★あらすじ 旅の途中の若侍風の男が峠の麓の茶屋で休んでいる。
若侍 「これより次の宿まではいかほどの道のりかのぉ?」
茶店 「まぁ稲荷山越しの三里半ほどでございますがなぁ。けっこうきつい荷下ろし峠、頂上からは隣村へ下るので見下ろし峠とも申してな。まあ、お武家さまの足なれば、夕景までにはお着きになれるやろと存じますのぉ」
若侍は茶代を払って気取って、「しからば親父、堅固で暮らせぇ~」と格好良く出立したが、床几の上に「武士の魂」の刀を忘れて行った。 あわてて駆け戻って来て、
若侍 「おい、おっさん、あれなかったか、あれ長いやつ、刀、刀、あぁあった、あった、これなかったらさっぱりわやや」と、すっかり武士でないことがばれてしまった。
茶店 「お前、侍の格好して町人なんか脅して金盗ろちゅう、道中師とか護摩の灰と違(ちゃ)うか?」と、怪しんだが旅から帰る途中の大坂の役者で尾上多見蔵の弟子の尾上蛸蔵の弟子の尾上田螺(たにし)というおたまじゃくしのような役者だった。
尾上田螺 「今度ちょっとマシな役でも付いたらな、おっさんとお婆んと道頓堀の芝居へ呼んだるわ」と、提灯を借りて陽気に旅立って行った。

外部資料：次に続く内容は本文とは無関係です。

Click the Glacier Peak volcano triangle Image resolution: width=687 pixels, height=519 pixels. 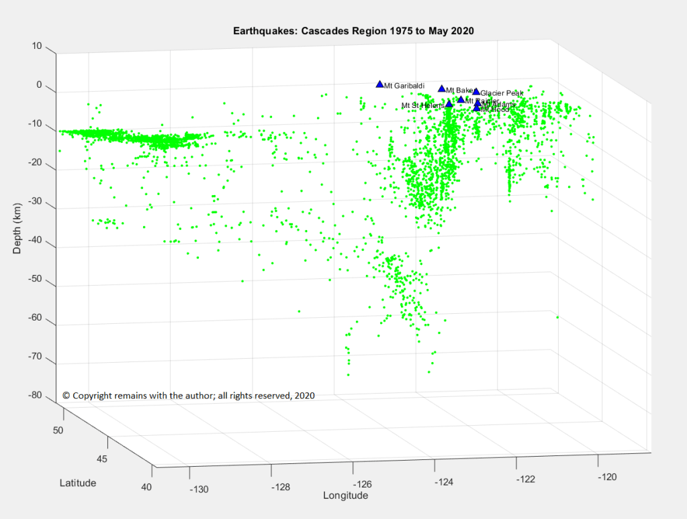click(476, 92)
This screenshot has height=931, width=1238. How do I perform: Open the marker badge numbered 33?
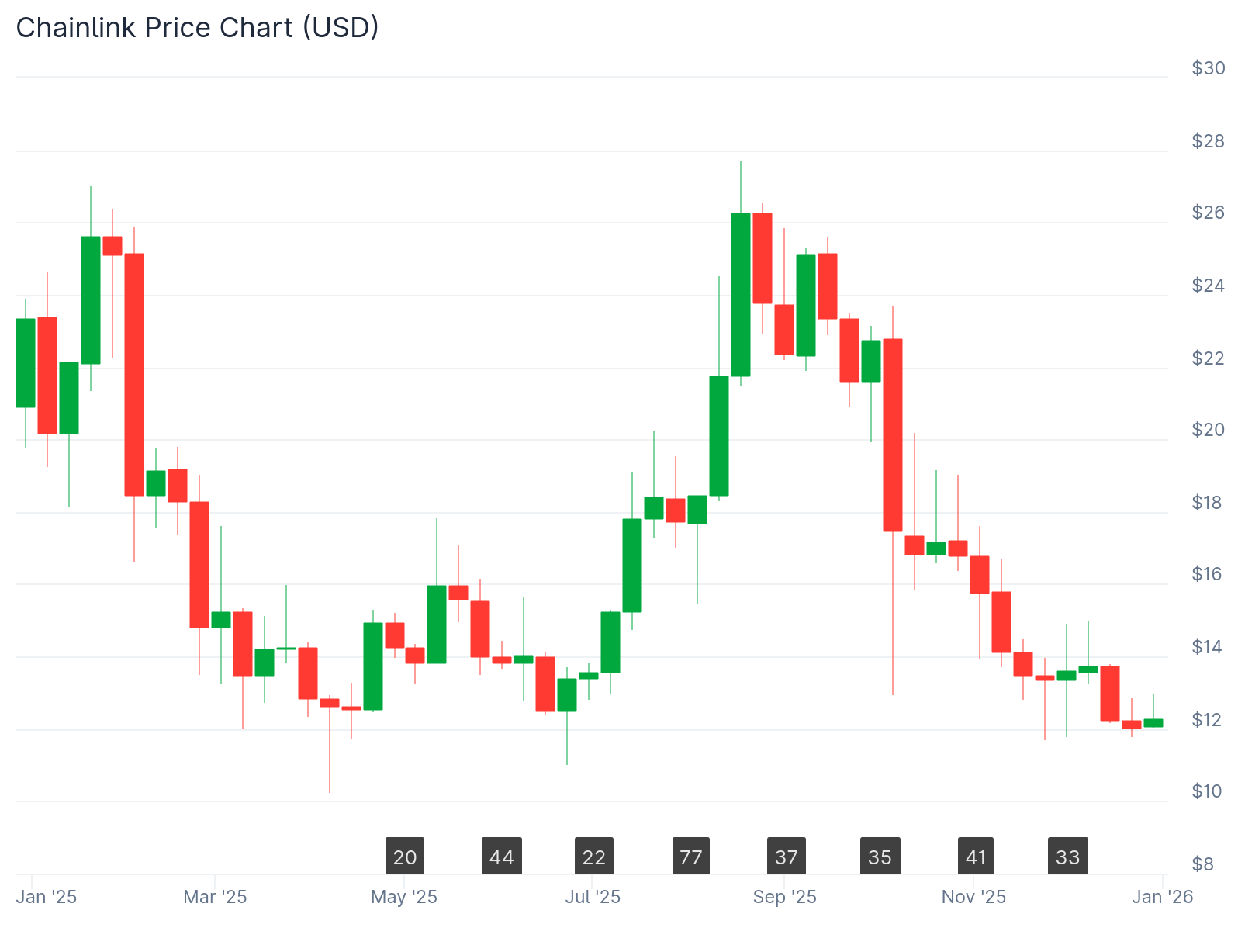point(1068,857)
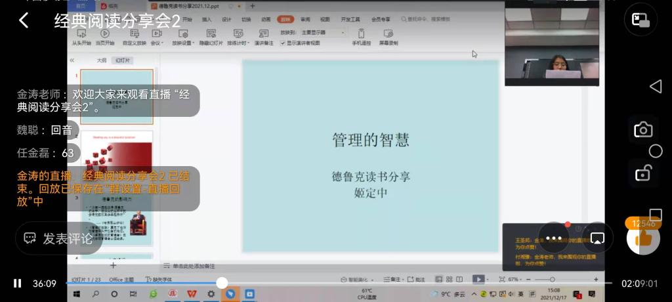
Task: Click the 屏幕录制 screen recording button
Action: [x=388, y=37]
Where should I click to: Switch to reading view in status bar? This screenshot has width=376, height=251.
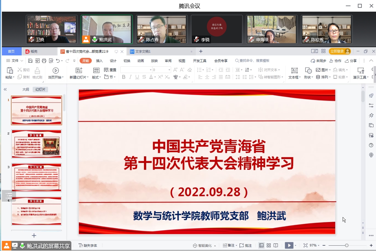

やっと峠を越えたあたりで日が暮れて来て、提灯をぶら下げ下って行くと笛の音がする。こんな時間にこんな所で何やろと音のする方へ行くと、稲荷の祠のそばに立派な芝居小屋。商売柄、興味津々で中を覗くと忠臣蔵の四段目の判官切腹の場をやっている。
判官 「力弥、力弥」、「ははぁ~」、「由良之助は?」、「いまだ、参上、仕りませぬ」、「存生 (そんじょ~)に対面せで、無念なと伝え」、「ははぁ~」、まさにクライマックス、ちょうどいい所だ。

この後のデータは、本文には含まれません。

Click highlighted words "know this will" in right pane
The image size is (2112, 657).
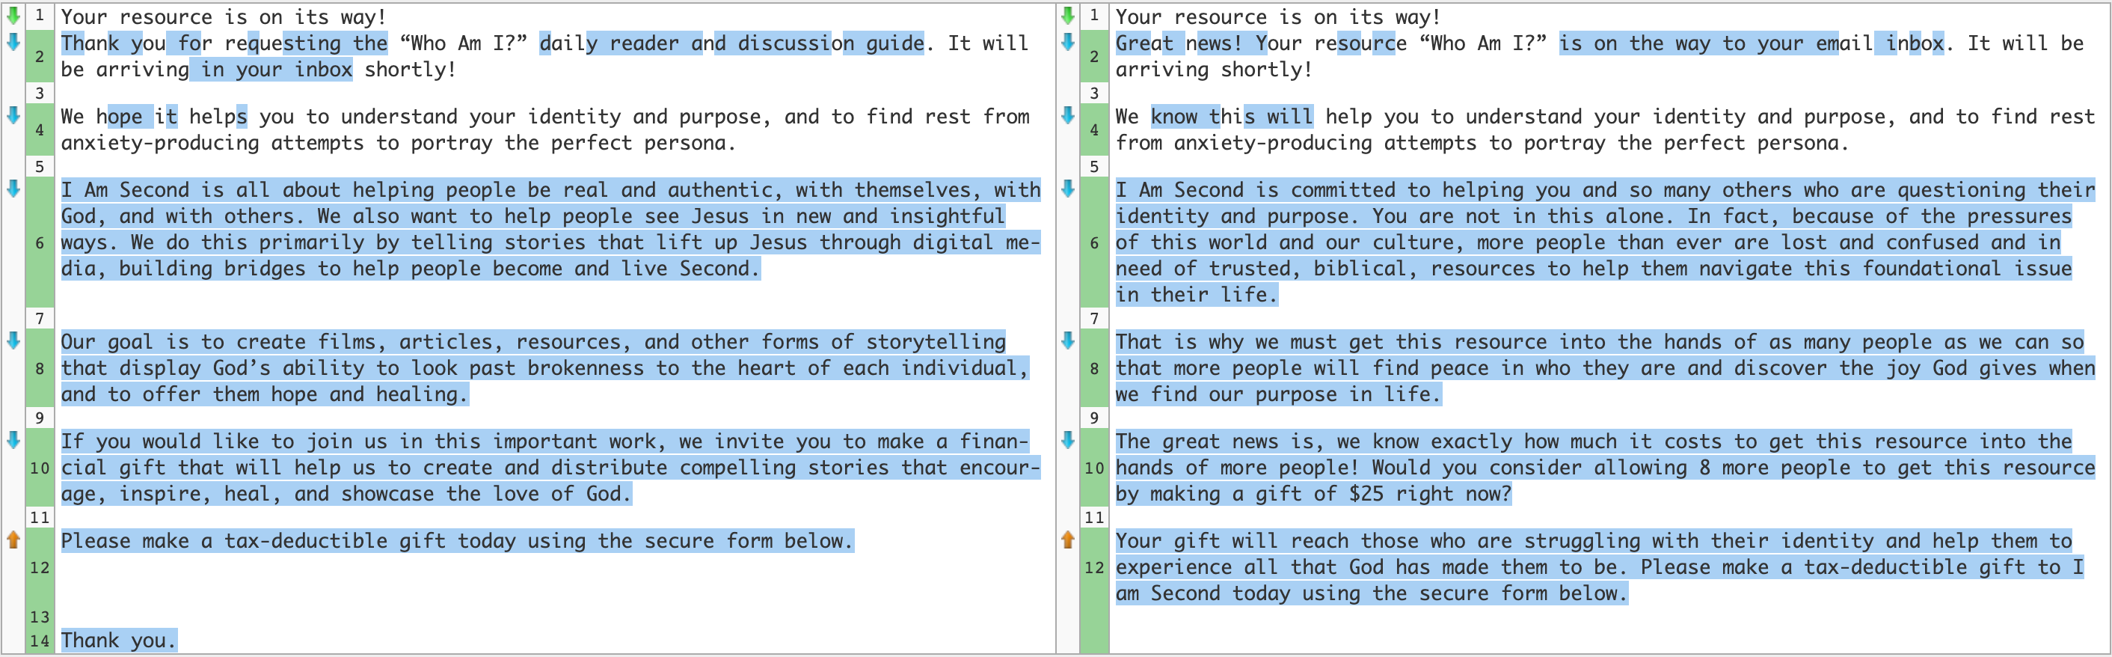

尾上田螺 「あぁ~、えぇ判官やがな、しかし、見たことない連中や、江戸の連中かいな、・・・夜やちゅうのに蝋燭(ろうそく)ぎょ~さん点けて、・・・こりゃ、狐火、狐火か?」、見ると見物人も狐だ。「怖いなぁ、見たいなぁ、見たいなぁ、怖いなぁ・・・」だが、”♪会いたさ見たさに怖さも忘れ~」で離れられない。
判官 「ご検視、お見届けくだされ、ウッ!」、 九寸五分腹へ入ったが由良之助が出て来ない。判官さん九寸五分腹へ突き立てたまま困っているし、客席からは「どないなってんねんや!」とヤジの嵐だ。
尾上田螺もう辛抱できん、「え~い、ままよ」と花道に上がって、「へっ、へぇ~っ・・・」、「由良之助かぁ、まっ、待ちかねたわやい」、見物人もヤンヤヤンヤで、「播磨屋ぁ~」、だが、「あの由良助、吉右衛門狐と違いまっせ。・・・誰や誰や、吉右衛門狐はどうしたんや」と大騒ぎ。
すると楽屋に寝坊した吉右衛門狐が飛び込んで来た。 「おい、由良助は一体誰がやってんねや?・・・みな居てるし・・・おい、何やおかしな臭いせぇへんか?・・・こら我々の仲間の臭いと違うで・・・」
狐 「えっ? ひょっと したら人間が紛れ込んでんのと違(ちゃ)うかい?」、「人間か?人間や、人間やぁ~っ!」
尾上田螺はまだ一生懸命に芝居をしているがふと気づくと、「誰も居れへんがな?舞台もあらへん・・・あっ、草っ原や・・・潰れかけたお神楽堂、虫の声にお月さんや・・・わし、夢見てたんか? いや違う違う違う、わし、狐の芝居で大星由良助やってたんや。お~い、狐、わし、お前らのおかげで、生涯かかってもでけへん、由良之助てなえぇ役やらしてもろた。おおきに、気持ち良かったで、ありがとさん」、言ったかと思うと、ポ~ンとひとつトンボを返って、役者姿もすぅ~っと消えて、草むらをトコトコ、トコトコトコ・・・と走って行ったのが、一匹の狸。